### Provided data ###
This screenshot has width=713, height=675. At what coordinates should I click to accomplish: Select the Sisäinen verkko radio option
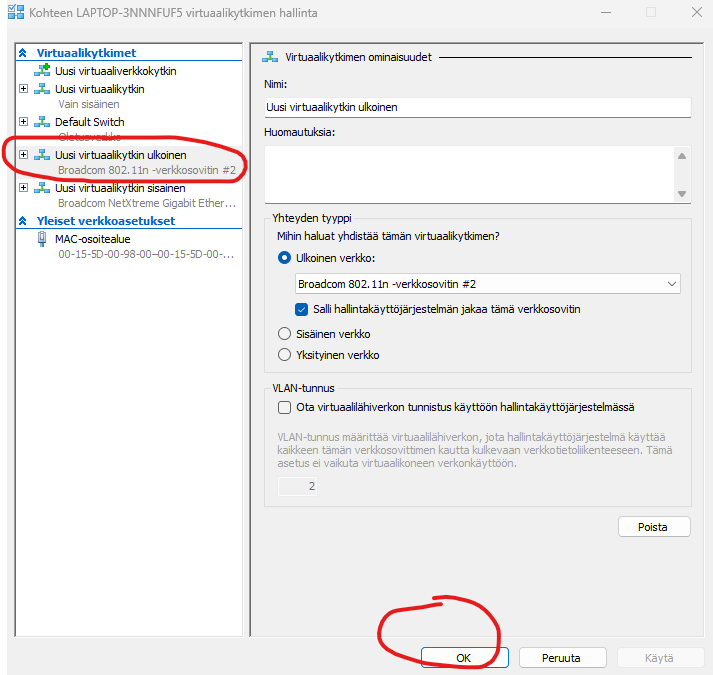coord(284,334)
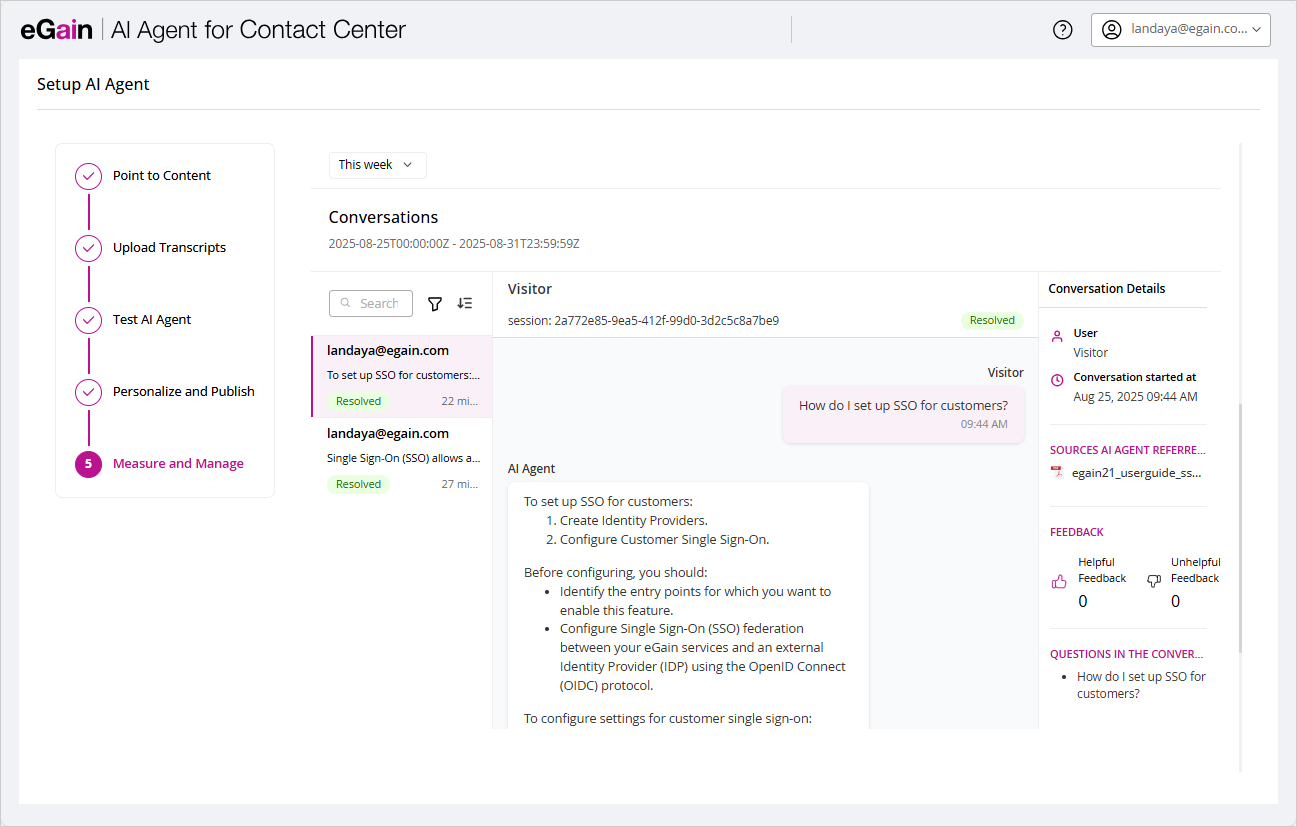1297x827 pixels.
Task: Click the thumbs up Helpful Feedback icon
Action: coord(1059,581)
###
Reproduce the records in full and leave the images behind.

This screenshot has width=713, height=675. At what coordinates should I click to accomplish: Select the Sisäinen verkko radio option
coord(284,334)
1297x827 pixels.
Task: Click the thumbs up Helpful Feedback icon
Action: coord(1059,581)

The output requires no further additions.